Demystifying Kubeflow: Your Easy Guide to Understanding and Creating Pipelines with KFP.

Demystifying Kubeflow: Your Easy Guide to Understanding and Creating Pipelines with KFP.

Hello Techies👋! Hope you all are doing amazing stuff. As per the discussion in the Full-stack project article, Today will delve into the world of Kfp pipeline. This article will give you an in-depth understanding of what kfp is, kfp components, and how to develop your first kubeflow pipeline with a ML model training pipeline on wine-quality dataset.

This article is for everyone who wants to learn pipeline building using kfp and the internal workings of kfp pipelines.

Note: Follow this article end-to-end, sharing some useful resources regarding kfp pipeline building for ML projects.

wait wait!!.. At the end, I'm also going to explain how to schedule the Pipeline using Recurring Runs.🤩

Excited!! Let's see Our Agenda first.

  1. What are Kfp Pipelines?

  2. Argo Workflows: Devops mindset behind kfp orchestration.

  3. Internal architecture of kubeflow component.

  4. Sample pipeline building example using kubeflow sdk.

  5. Schedule the pipeline using Recurring Runs.

Let's get Started!!🥳

1. What is Kfp?

Kubeflow Pipelines (KFP) is a platform for building and deploying portable and scalable machine learning (ML) workflows using Docker containers.

KFP enables data scientists and machine learning engineers to:

  • Author end-to-end ML workflows natively in Python

  • Create fully custom ML components or leverage an ecosystem of existing components

  • Easily manage, track, and visualize pipeline definitions, runs, experiments, and ML artifacts

  • Efficiently use compute resources through parallel task execution and through caching to eliminating redundant executions

  • Maintain cross-platform pipeline portability through a platform-neutral IR YAML pipeline. The IR YAML is an intermediate representation of a compiled pipeline ie. backend of kfp pipelines creates a Yaml to run over Argo workflow.

Will discuss WTF Argo workflows in the next section.

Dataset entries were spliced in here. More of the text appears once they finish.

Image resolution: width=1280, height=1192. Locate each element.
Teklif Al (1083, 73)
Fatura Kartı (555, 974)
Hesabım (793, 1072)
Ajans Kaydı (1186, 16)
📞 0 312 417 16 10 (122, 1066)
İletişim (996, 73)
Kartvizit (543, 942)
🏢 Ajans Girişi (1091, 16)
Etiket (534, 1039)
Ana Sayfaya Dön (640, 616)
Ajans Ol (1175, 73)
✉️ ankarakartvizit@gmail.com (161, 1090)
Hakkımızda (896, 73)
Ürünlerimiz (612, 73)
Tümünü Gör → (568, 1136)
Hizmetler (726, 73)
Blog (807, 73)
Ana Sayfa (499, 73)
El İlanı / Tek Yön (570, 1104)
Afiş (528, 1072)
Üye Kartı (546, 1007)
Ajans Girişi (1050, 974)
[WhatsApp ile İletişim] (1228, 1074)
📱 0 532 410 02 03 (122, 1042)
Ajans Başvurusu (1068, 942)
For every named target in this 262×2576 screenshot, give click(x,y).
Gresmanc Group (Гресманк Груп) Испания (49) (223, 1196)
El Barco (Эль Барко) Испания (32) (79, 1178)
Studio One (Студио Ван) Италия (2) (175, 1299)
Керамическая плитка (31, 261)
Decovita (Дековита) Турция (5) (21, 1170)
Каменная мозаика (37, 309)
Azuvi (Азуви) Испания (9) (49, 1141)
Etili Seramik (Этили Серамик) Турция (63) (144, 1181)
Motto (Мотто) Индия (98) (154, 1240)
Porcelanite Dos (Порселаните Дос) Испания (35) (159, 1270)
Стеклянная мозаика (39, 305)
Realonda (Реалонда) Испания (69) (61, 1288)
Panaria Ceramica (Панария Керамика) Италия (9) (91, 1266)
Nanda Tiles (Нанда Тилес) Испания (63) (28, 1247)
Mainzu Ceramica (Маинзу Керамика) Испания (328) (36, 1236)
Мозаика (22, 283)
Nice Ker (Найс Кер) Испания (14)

If we go back into the history of kubeflow, It was built up with the idea of using the capabilities of kubernetes for ML workflow/project lifecycle management. To built machine learning workflow and manage and scale each component of ML lifecycle. Each component or part of ML workflow is scalable, composed and always follow a connect with each other, For model training/Modelling instead of waiting for all algo to run one-by-one or in diff notebooks, to register the best model.. we can parallelly run all algorithms, that's insanely reduce the time.. Gosh!! Only Data People can relate😉.

A typical ML workflow would like this!!

Below is the kubeflow architecture. pipelines is one of the feature that kubeflow provides

If you want to know more about Kubeflow and its features check out my previous article Link, where I explained in-depth intuition about kubeflow.

2. Argo Workflows: The DevOps Mindset behind kfp Orchestration.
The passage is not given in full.